(一组数据)
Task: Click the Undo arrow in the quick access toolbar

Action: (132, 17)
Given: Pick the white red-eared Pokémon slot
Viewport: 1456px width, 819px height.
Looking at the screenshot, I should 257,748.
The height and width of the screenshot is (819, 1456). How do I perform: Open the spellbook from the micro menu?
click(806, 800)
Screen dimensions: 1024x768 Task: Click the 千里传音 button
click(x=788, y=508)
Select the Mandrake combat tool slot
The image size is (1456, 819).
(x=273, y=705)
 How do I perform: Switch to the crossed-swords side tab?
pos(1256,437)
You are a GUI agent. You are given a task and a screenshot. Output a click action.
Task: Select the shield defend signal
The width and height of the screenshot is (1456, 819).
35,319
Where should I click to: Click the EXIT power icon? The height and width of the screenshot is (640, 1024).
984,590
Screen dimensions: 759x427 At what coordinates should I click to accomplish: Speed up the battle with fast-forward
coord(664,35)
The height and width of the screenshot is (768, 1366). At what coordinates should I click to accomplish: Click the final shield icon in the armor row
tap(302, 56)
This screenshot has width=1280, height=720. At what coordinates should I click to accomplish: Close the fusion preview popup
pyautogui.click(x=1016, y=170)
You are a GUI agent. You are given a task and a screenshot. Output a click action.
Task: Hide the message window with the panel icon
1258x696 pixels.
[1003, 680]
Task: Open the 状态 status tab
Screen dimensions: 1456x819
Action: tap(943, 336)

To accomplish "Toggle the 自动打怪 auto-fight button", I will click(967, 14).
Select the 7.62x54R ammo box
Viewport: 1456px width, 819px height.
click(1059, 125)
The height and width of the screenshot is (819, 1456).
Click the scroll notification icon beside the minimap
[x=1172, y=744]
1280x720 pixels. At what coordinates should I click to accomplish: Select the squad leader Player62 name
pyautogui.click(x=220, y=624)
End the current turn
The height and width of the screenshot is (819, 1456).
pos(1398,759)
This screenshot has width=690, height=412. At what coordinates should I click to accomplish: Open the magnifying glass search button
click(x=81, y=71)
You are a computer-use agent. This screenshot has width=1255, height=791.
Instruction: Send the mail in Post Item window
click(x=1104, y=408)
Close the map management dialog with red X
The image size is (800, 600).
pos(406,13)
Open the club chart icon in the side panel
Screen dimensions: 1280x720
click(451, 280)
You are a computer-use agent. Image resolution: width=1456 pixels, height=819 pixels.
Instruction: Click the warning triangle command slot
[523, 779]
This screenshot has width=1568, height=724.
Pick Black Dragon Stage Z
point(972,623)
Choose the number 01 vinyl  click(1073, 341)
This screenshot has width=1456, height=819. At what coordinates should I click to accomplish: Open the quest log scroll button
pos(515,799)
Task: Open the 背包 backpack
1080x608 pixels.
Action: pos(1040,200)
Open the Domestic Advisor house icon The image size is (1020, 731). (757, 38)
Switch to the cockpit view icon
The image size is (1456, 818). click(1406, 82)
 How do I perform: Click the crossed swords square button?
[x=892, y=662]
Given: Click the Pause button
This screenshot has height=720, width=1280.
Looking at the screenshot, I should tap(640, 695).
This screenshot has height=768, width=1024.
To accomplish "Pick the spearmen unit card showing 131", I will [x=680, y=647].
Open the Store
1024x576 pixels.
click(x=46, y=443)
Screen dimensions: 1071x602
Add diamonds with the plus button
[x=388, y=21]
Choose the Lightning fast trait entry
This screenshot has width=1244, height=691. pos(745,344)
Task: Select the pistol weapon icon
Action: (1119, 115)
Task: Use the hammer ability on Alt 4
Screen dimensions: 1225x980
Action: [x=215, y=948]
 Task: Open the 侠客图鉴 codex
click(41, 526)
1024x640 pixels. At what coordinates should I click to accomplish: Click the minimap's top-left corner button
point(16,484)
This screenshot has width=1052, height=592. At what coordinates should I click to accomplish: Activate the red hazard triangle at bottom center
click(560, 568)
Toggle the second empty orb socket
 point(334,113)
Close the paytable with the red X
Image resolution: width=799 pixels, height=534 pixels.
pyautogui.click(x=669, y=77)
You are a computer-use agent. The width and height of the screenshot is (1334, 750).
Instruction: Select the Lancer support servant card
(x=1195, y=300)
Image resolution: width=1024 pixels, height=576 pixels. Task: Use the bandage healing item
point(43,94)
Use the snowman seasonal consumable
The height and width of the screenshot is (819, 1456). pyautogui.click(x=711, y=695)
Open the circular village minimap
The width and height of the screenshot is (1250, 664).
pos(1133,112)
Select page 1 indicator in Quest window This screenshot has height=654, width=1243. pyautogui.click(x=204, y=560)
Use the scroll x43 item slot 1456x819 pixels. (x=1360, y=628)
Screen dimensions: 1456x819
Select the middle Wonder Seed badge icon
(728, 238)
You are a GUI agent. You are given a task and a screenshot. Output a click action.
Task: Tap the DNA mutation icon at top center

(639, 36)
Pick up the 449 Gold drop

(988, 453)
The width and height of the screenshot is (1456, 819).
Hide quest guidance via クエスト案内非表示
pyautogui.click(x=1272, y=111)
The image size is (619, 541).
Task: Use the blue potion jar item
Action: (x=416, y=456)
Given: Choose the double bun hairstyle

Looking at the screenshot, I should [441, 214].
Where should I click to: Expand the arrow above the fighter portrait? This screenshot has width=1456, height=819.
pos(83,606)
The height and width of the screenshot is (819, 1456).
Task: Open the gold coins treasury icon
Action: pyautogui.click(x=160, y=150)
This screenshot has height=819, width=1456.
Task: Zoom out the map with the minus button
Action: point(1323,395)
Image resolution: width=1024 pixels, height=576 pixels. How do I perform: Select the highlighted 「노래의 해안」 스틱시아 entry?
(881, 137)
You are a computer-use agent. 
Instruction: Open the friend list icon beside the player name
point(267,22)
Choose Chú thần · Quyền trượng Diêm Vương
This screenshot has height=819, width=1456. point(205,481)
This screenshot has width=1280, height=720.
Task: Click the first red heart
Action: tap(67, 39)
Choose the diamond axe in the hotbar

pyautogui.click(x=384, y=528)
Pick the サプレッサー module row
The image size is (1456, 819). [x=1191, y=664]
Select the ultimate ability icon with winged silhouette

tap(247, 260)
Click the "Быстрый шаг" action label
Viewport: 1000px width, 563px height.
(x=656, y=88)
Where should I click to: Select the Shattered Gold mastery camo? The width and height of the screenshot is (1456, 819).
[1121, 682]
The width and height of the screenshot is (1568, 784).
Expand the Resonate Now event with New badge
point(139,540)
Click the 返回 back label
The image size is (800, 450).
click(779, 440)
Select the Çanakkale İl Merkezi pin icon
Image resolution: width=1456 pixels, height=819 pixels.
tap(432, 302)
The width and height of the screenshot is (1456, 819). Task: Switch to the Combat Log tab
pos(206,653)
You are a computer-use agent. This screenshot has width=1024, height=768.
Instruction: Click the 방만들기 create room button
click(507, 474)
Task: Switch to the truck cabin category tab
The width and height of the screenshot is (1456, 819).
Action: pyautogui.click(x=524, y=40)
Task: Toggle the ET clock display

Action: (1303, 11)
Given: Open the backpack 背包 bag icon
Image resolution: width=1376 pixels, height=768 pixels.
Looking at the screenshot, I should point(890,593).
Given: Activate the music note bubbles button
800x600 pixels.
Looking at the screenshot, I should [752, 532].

| 给定指令 |
将上方清单从头至尾逐行重新录入，一字不改。

| 练习结果 |
Task: Click the Undo arrow in the quick access toolbar

Action: (132, 17)
Given: Pick the white red-eared Pokémon slot
Viewport: 1456px width, 819px height.
Looking at the screenshot, I should 257,748.
The height and width of the screenshot is (819, 1456). How do I perform: Open the spellbook from the micro menu?
click(806, 800)
Screen dimensions: 1024x768 Task: Click the 千里传音 button
click(x=788, y=508)
Select the Mandrake combat tool slot
The image size is (1456, 819).
(x=273, y=705)
 How do I perform: Switch to the crossed-swords side tab?
pos(1256,437)
You are a GUI agent. You are given a task and a screenshot. Output a click action.
Task: Select the shield defend signal
The width and height of the screenshot is (1456, 819).
35,319
Where should I click to: Click the EXIT power icon? The height and width of the screenshot is (640, 1024).
984,590
Screen dimensions: 759x427 At what coordinates should I click to accomplish: Speed up the battle with fast-forward
coord(664,35)
The height and width of the screenshot is (768, 1366). At what coordinates should I click to accomplish: Click the final shield icon in the armor row
tap(302, 56)
This screenshot has width=1280, height=720. At what coordinates should I click to accomplish: Close the fusion preview popup
pyautogui.click(x=1016, y=170)
You are a GUI agent. You are given a task and a screenshot. Output a click action.
Task: Hide the message window with the panel icon
1258x696 pixels.
[1003, 680]
Task: Open the 状态 status tab
Screen dimensions: 1456x819
Action: tap(943, 336)

To accomplish "Toggle the 自动打怪 auto-fight button", I will click(967, 14).
Select the 7.62x54R ammo box
Viewport: 1456px width, 819px height.
click(1059, 125)
The height and width of the screenshot is (819, 1456).
Click the scroll notification icon beside the minimap
[x=1172, y=744]
1280x720 pixels. At what coordinates should I click to accomplish: Select the squad leader Player62 name
pyautogui.click(x=220, y=624)
End the current turn
The height and width of the screenshot is (819, 1456).
pos(1398,759)
This screenshot has width=690, height=412. At what coordinates should I click to accomplish: Open the magnifying glass search button
click(x=81, y=71)
You are a computer-use agent. This screenshot has width=1255, height=791.
Instruction: Send the mail in Post Item window
click(x=1104, y=408)
Close the map management dialog with red X
The image size is (800, 600).
pos(406,13)
Open the club chart icon in the side panel
Screen dimensions: 1280x720
click(451, 280)
You are a computer-use agent. Image resolution: width=1456 pixels, height=819 pixels.
Instruction: Click the warning triangle command slot
[523, 779]
This screenshot has width=1568, height=724.
Pick Black Dragon Stage Z
point(972,623)
Choose the number 01 vinyl  click(1073, 341)
This screenshot has width=1456, height=819. At what coordinates should I click to accomplish: Open the quest log scroll button
pos(515,799)
Task: Open the 背包 backpack
1080x608 pixels.
Action: pos(1040,200)
Open the Domestic Advisor house icon The image size is (1020, 731). (757, 38)
Switch to the cockpit view icon
The image size is (1456, 818). click(1406, 82)
 How do I perform: Click the crossed swords square button?
[x=892, y=662]
Given: Click the Pause button
This screenshot has height=720, width=1280.
Looking at the screenshot, I should tap(640, 695).
This screenshot has height=768, width=1024.
To accomplish "Pick the spearmen unit card showing 131", I will [x=680, y=647].
Open the Store
1024x576 pixels.
click(x=46, y=443)
Screen dimensions: 1071x602
Add diamonds with the plus button
[x=388, y=21]
Choose the Lightning fast trait entry
This screenshot has width=1244, height=691. pos(745,344)
Task: Select the pistol weapon icon
Action: (1119, 115)
Task: Use the hammer ability on Alt 4
Screen dimensions: 1225x980
Action: [x=215, y=948]
 Task: Open the 侠客图鉴 codex
click(41, 526)
1024x640 pixels. At what coordinates should I click to accomplish: Click the minimap's top-left corner button
point(16,484)
This screenshot has width=1052, height=592. At what coordinates should I click to accomplish: Activate the red hazard triangle at bottom center
click(560, 568)
Toggle the second empty orb socket
 point(334,113)
Close the paytable with the red X
Image resolution: width=799 pixels, height=534 pixels.
pyautogui.click(x=669, y=77)
You are a computer-use agent. The width and height of the screenshot is (1334, 750).
Instruction: Select the Lancer support servant card
(x=1195, y=300)
Image resolution: width=1024 pixels, height=576 pixels. Task: Use the bandage healing item
point(43,94)
Use the snowman seasonal consumable
The height and width of the screenshot is (819, 1456). pyautogui.click(x=711, y=695)
Open the circular village minimap
The width and height of the screenshot is (1250, 664).
pos(1133,112)
Select page 1 indicator in Quest window This screenshot has height=654, width=1243. pyautogui.click(x=204, y=560)
Use the scroll x43 item slot 1456x819 pixels. (x=1360, y=628)
Screen dimensions: 1456x819
Select the middle Wonder Seed badge icon
(728, 238)
You are a GUI agent. You are given a task and a screenshot. Output a click action.
Task: Tap the DNA mutation icon at top center

(639, 36)
Pick up the 449 Gold drop

(988, 453)
The width and height of the screenshot is (1456, 819).
Hide quest guidance via クエスト案内非表示
pyautogui.click(x=1272, y=111)
The image size is (619, 541).
Task: Use the blue potion jar item
Action: (x=416, y=456)
Given: Choose the double bun hairstyle

Looking at the screenshot, I should [441, 214].
Where should I click to: Expand the arrow above the fighter portrait? This screenshot has width=1456, height=819.
pos(83,606)
The height and width of the screenshot is (819, 1456).
Task: Open the gold coins treasury icon
Action: pyautogui.click(x=160, y=150)
This screenshot has height=819, width=1456.
Task: Zoom out the map with the minus button
Action: point(1323,395)
Image resolution: width=1024 pixels, height=576 pixels. How do I perform: Select the highlighted 「노래의 해안」 스틱시아 entry?
(881, 137)
You are a computer-use agent. 
Instruction: Open the friend list icon beside the player name
point(267,22)
Choose Chú thần · Quyền trượng Diêm Vương
This screenshot has height=819, width=1456. point(205,481)
This screenshot has width=1280, height=720.
Task: Click the first red heart
Action: tap(67, 39)
Choose the diamond axe in the hotbar

pyautogui.click(x=384, y=528)
Pick the サプレッサー module row
The image size is (1456, 819). [x=1191, y=664]
Select the ultimate ability icon with winged silhouette

tap(247, 260)
Click the "Быстрый шаг" action label
Viewport: 1000px width, 563px height.
(x=656, y=88)
Where should I click to: Select the Shattered Gold mastery camo? The width and height of the screenshot is (1456, 819).
[1121, 682]
The width and height of the screenshot is (1568, 784).
Expand the Resonate Now event with New badge
point(139,540)
Click the 返回 back label
The image size is (800, 450).
click(779, 440)
Select the Çanakkale İl Merkezi pin icon
Image resolution: width=1456 pixels, height=819 pixels.
tap(432, 302)
The width and height of the screenshot is (1456, 819). Task: Switch to the Combat Log tab
pos(206,653)
You are a computer-use agent. This screenshot has width=1024, height=768.
Instruction: Click the 방만들기 create room button
click(507, 474)
Task: Switch to the truck cabin category tab
The width and height of the screenshot is (1456, 819).
Action: pyautogui.click(x=524, y=40)
Task: Toggle the ET clock display

Action: (1303, 11)
Given: Open the backpack 背包 bag icon
Image resolution: width=1376 pixels, height=768 pixels.
Looking at the screenshot, I should point(890,593).
Given: Activate the music note bubbles button
800x600 pixels.
Looking at the screenshot, I should [752, 532].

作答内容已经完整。